(Document passage)

On 14 December 2018, an ICSID committee issued a decision on annulment of the award of Suez, Sociedad General de Aguas de Barcelona S.A., and InterAguas Servicios Integrales del Agua S.A. v. The Argentine Republic, ICSID Case No. ARB/03/17 (“Suez 03/17”) in which it declined to uphold the application for annulment from Argentina. This decision marked the fourth time Argentina has failed in its attempt to have the award set aside since 2016 with the same reason that the original tribunals failed to disqualify Prof. Gabrielle Kaufmann-Kohler due to the conflict of interest. Three of these four cases were ICSID arbitrations (the two other ICSID cases are: EDF International S.A., SAUR International S.A. and León Participaciones Argentinas S.A. v. Argentine Republic, ICSID Case No. ARB/03/23 (“EDF”) and Suez, Sociedad General de Aguas de Barcelona, S.A.and Vivendi Universal, S.A. v. Argentine Republic, ICSID Case No. ARB/03/19 (“Suez 03/19”)). The fourth case was an ad hoc UNCITRAL arbitration under Argentina-UK BIT (AWG Group Ltd. v. The Argentine Republic (“AWG”)). This post will focus on the three ICSID committees’ annulment decisions and the debate therein regarding the limitation of review powers of an ICSID committee under the ICSID Convention.

Factual Background

Prof. Kaufmann-Kohler started to act as a member of the Board of Directors of UBS in April 2006 and remained in this position until 2009. In each of the three ICSID arbitration proceedings that took place within this period of time, UBS was undeniably connected with the claimants in some different forms. Argentina hinged its arguments on these connections in order to question Prof. Kaufmann-Kohler’s qualifications before other unchallenged members in accordance with Article 58 of the ICSID Convention. In EDF, Argentina requested the rest of the tribunal to disqualify Prof. Kaufmann-Kohler on the basis of five connections between UBS and EDF and EDFI, a subsidiary of EDF, most importantly the common interests of these three companies in an Italian company and a Swiss Company. In Suez 03/17 and Suez 03/19, Argentina challenged Prof. Kaufmann-Kohler on the ground that UBS held shares and other interests in the claimant companies, i.e. Suez and Vivendi (only in Suez 03/19). Argentina further claimed that Prof. Kaufmann-Kohler had failed to disclose these connections.

(Provided material)
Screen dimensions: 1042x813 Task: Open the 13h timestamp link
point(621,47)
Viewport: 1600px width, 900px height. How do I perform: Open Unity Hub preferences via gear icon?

(What the task asks) Pick up the post on Argentina's bids to annul the ICSID awards right after its last sentence, and keep writing it. The listing plays no part in what comes next.

(Result of the task)
The tribunals in each of the three cases followed the requirement under Article 14(1) of the ICSID Convention, thus applying the test of whether Prof. Kaufmann-Kohler could “be relied upon to exercise independent judgment”. The tribunals reached similar conclusions, namely that the connections between Prof. Kaufmann-Kohler and the claimants were so far-flung that they could not have affected her independence. In EDF, the unchallenged members opined that Prof. Kaufmann-Kohler’s non-executive directorship at UBS gave her no financial interest in any of the Claimant companies and that she would not benefit in any way from an award in their favour.1) Decision of 25 June 2008 on the challenge to Prof. Kaufmann-Kohler in EDF International SA and Others v. Argentine Republic (ICSID ARB/03/23), para. 71 Meanwhile, in Suez 03/17 and Suez 03/19, the tribunals evaluated the extent of arbitrator-party relationship based on four qualitative criteria: proximity, intensity, dependence, and materiality. Taking into account the facts regarding the significance of shares that UBS held in Suez and Vivendi, as well as the role of Prof. Kaufmann-Kohler at UBS, both tribunals concluded that the connections between Prof. Kaufmann-Kohler and the claimants ‘did not create a manifest lack of independence and impartiality of judgment’ because UBS was merely a portfolio investor in the claimant companies and the economic links were fairly insignificant. Therefore, these proceedings still remained ongoing with Prof. Kaufmann-Kohler as part of the tribunal.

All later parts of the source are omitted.